══ Selected passage ══
# A case for More than One Card



## 480sparky (Jul 18, 2011)

Went to take some shots this morning and pulled an SD card out of my card reader that is connected to my desktop.  Inserted it into my D60, I got the message "No SD Card inserted".  So I opened the slot door, and there was a card installed.  I pushed on it, it popped out, and I pushed it back in.  Still got the No Card message.  So I pulled the card out and looked at it.  The little button to "Lock" the card was gone.

Hmmmm.  Oh well, put in a different card and continue.  Once I was done shooting, I put the second card into the reader.  It wouldn't register with the computer, despite several attempts to reinsert it into the reader.  I finally noticed that the card was going in at a slight angle, so I pulled it out and tapped the reader on my desk. The little blue piece fell out.








Moral of the story:  _Cards can fail any time, any where, and for any reason_.  Memory's cheap folks..... there's no reason to have just one card.


----------



## Jeff Canes (Jul 18, 2011)

sd cards do that, i've had maybe 4 brake the same way


----------



## Trever1t (Jul 18, 2011)

Who would have only one card? I have too many.


----------



## Garbz (Jul 21, 2011)

This is a case for an alternative, not necessarily more than one card. You have some strange failure modes.

My SD card can not be inserted at an angle. It sits all the way inside the card reader with no wiggle room, I suggest you look at that if you get a chance to replace the reader at some point.

As for the tab, get a MicroSD card and an adapter. One fundamental issue with SD cards is they have something mechanical to break made of cheap plastic. MicroSD and CF don't have those failure modes. Though CF cards have the potential to bend pins so again getting a reader with deep insertion depths help prevent any skewness.


----------



## 480sparky (Jul 21, 2011)

So you're suggesting using micro SD cards to eliminate this problem?  How does that solve the issue?


----------



## Garbz (Jul 22, 2011)

I think the interesting issue here is that the SD card failed in a way that a computer couldn't read it. This is a far more serious failure mode than most associated with flash which tends to fail to write and not fail to read. MicroSD isolate the issue since there's no mechanical failure mode. If the tab on the adapter fails pull out the MicroSD and put it in another adapter and you'll still be able to read the card.
═══
══ Given records ══
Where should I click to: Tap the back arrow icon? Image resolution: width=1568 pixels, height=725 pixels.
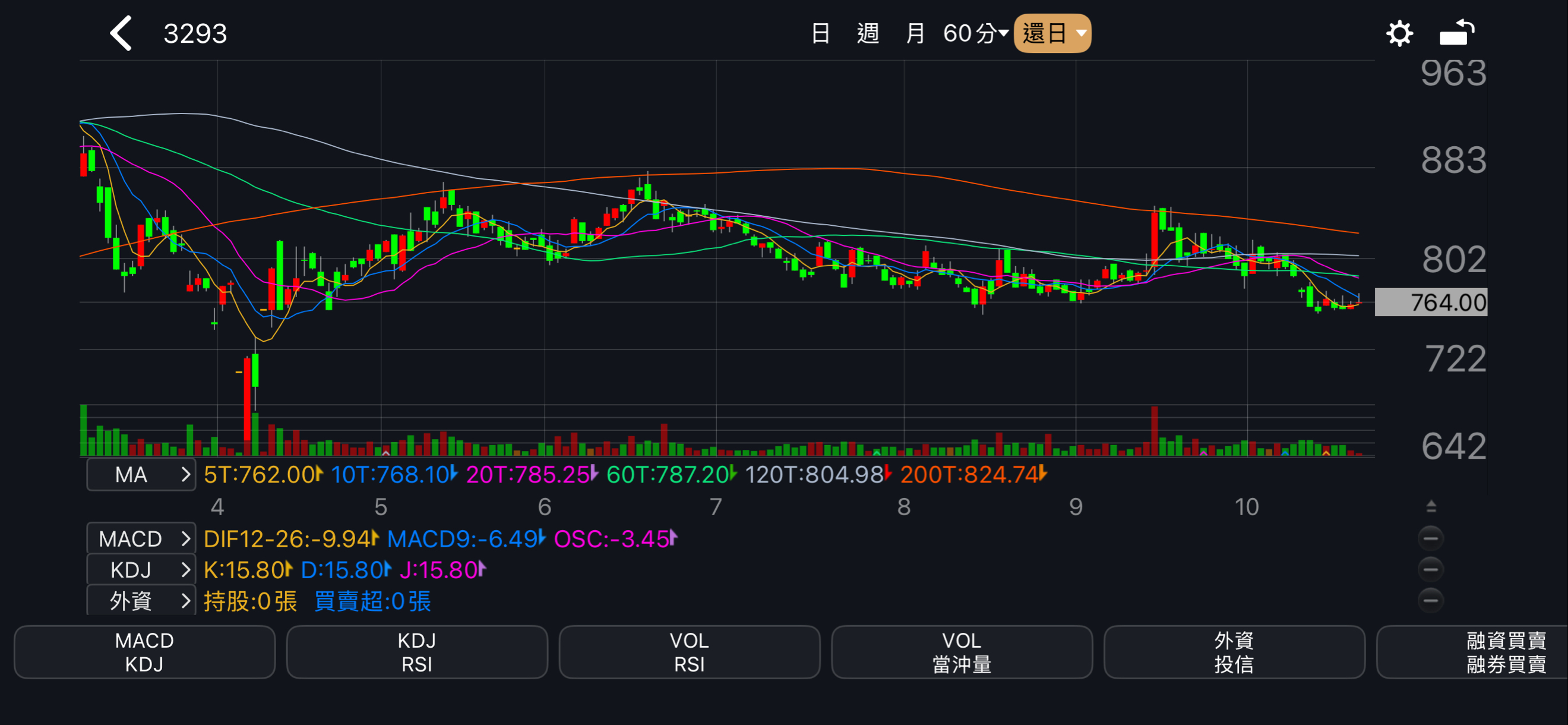pyautogui.click(x=121, y=33)
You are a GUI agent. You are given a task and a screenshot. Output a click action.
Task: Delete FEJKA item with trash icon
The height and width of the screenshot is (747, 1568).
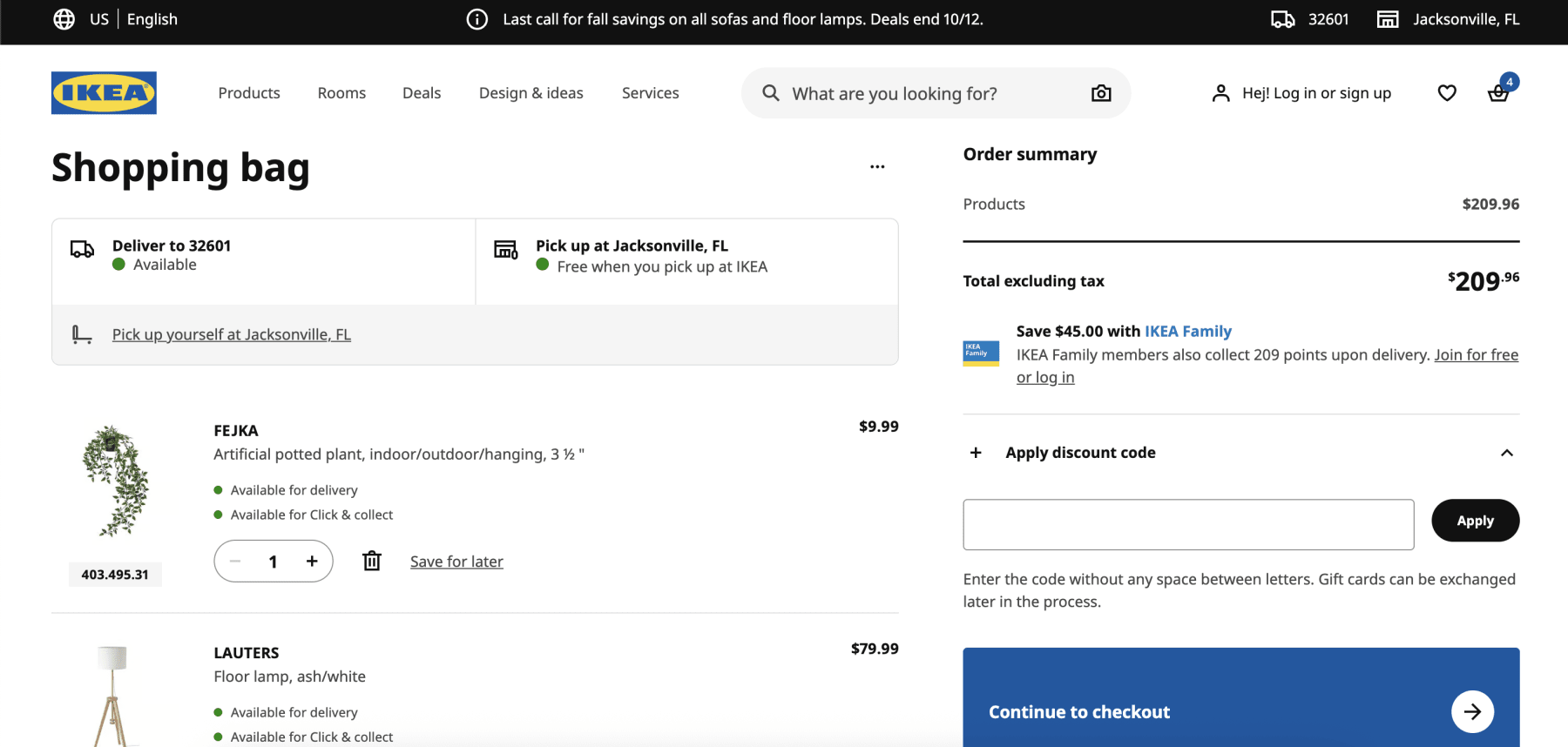372,562
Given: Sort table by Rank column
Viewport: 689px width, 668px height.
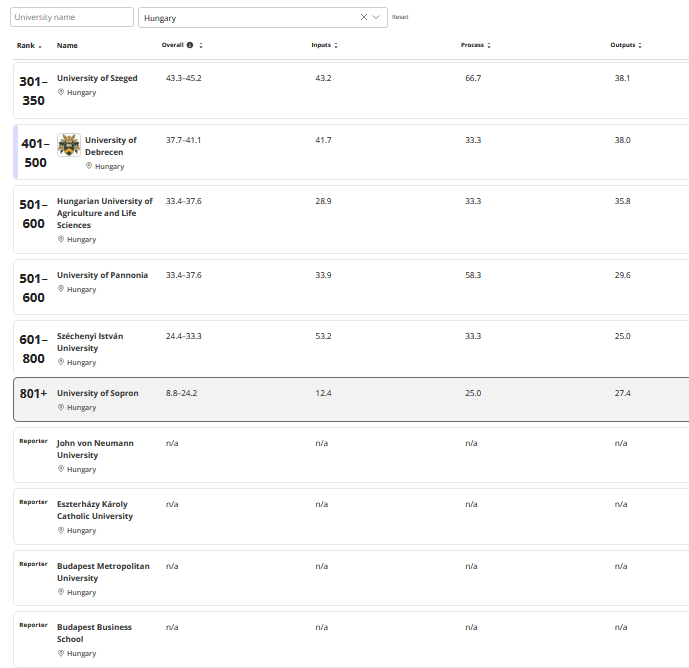Looking at the screenshot, I should coord(28,45).
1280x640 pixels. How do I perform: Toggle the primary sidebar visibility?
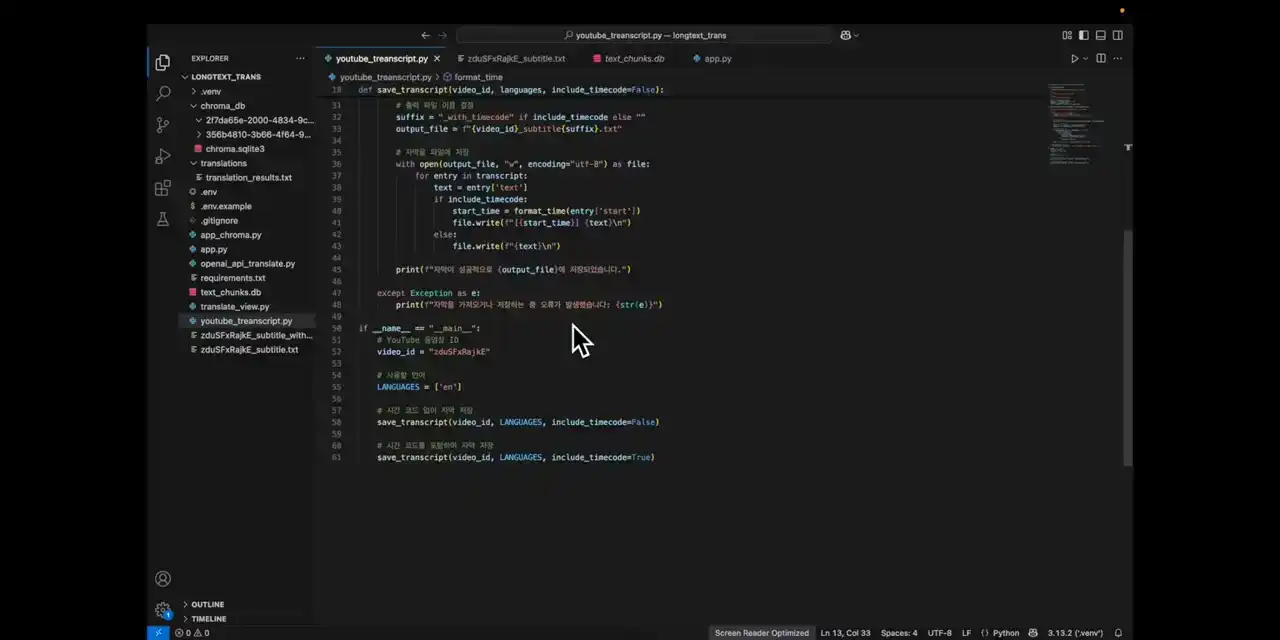coord(1084,35)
═══
Task set:
1. In the forum thread, what message did the D60 show after the first card was inserted?
2. Identify each line of the records that contains the word "pixels".

Solutions to each task:
1. "No SD Card inserted"

2.
Where should I click to: Tap the back arrow icon? Image resolution: width=1568 pixels, height=725 pixels.
1280x640 pixels. How do I perform: Toggle the primary sidebar visibility?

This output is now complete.